-- ABOUT THIS EXERCISE --
Return all of the material, keeping each line exactly as it is.

-- DATA SECTION --
◇ ◇ ◇ ◇ ◇
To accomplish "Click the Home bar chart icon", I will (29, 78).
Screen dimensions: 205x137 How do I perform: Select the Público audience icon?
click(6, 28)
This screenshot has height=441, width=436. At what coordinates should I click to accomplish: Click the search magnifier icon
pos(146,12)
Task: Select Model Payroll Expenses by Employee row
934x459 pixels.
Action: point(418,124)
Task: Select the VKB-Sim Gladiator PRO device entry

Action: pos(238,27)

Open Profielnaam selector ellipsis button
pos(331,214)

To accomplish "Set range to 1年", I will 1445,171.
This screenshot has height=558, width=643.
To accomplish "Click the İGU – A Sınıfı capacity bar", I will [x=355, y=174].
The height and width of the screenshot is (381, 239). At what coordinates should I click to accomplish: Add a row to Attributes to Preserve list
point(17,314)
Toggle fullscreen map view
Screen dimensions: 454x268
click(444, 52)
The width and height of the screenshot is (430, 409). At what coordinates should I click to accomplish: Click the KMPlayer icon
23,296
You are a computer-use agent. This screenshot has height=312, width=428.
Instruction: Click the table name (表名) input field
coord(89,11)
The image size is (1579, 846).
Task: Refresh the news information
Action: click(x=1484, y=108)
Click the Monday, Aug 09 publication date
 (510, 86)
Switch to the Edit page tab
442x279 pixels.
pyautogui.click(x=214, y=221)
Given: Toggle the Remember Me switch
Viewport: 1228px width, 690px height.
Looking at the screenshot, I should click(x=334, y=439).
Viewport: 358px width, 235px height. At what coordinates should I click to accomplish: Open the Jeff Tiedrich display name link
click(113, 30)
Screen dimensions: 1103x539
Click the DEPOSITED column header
◇ ◇ ◇ ◇ ◇
-- TASK SOLUTION --
To accomplish "Click the Home bar chart icon", I will (29, 78).
Screen dimensions: 205x137 How do I perform: Select the Público audience icon?
click(6, 28)
This screenshot has height=441, width=436. At what coordinates should I click to accomplish: Click the search magnifier icon
pos(146,12)
Task: Select Model Payroll Expenses by Employee row
934x459 pixels.
Action: point(418,124)
Task: Select the VKB-Sim Gladiator PRO device entry

Action: pos(238,27)

Open Profielnaam selector ellipsis button
pos(331,214)

To accomplish "Set range to 1年", I will 1445,171.
This screenshot has height=558, width=643.
To accomplish "Click the İGU – A Sınıfı capacity bar", I will [x=355, y=174].
The height and width of the screenshot is (381, 239). At what coordinates should I click to accomplish: Add a row to Attributes to Preserve list
point(17,314)
Toggle fullscreen map view
Screen dimensions: 454x268
click(444, 52)
The width and height of the screenshot is (430, 409). At what coordinates should I click to accomplish: Click the KMPlayer icon
23,296
You are a computer-use agent. This screenshot has height=312, width=428.
Instruction: Click the table name (表名) input field
coord(89,11)
The image size is (1579, 846).
Task: Refresh the news information
Action: click(x=1484, y=108)
Click the Monday, Aug 09 publication date
 (510, 86)
Switch to the Edit page tab
442x279 pixels.
pyautogui.click(x=214, y=221)
Given: Toggle the Remember Me switch
Viewport: 1228px width, 690px height.
Looking at the screenshot, I should click(x=334, y=439).
Viewport: 358px width, 235px height. At what coordinates should I click to accomplish: Open the Jeff Tiedrich display name link
click(113, 30)
Screen dimensions: 1103x539
Click the DEPOSITED column header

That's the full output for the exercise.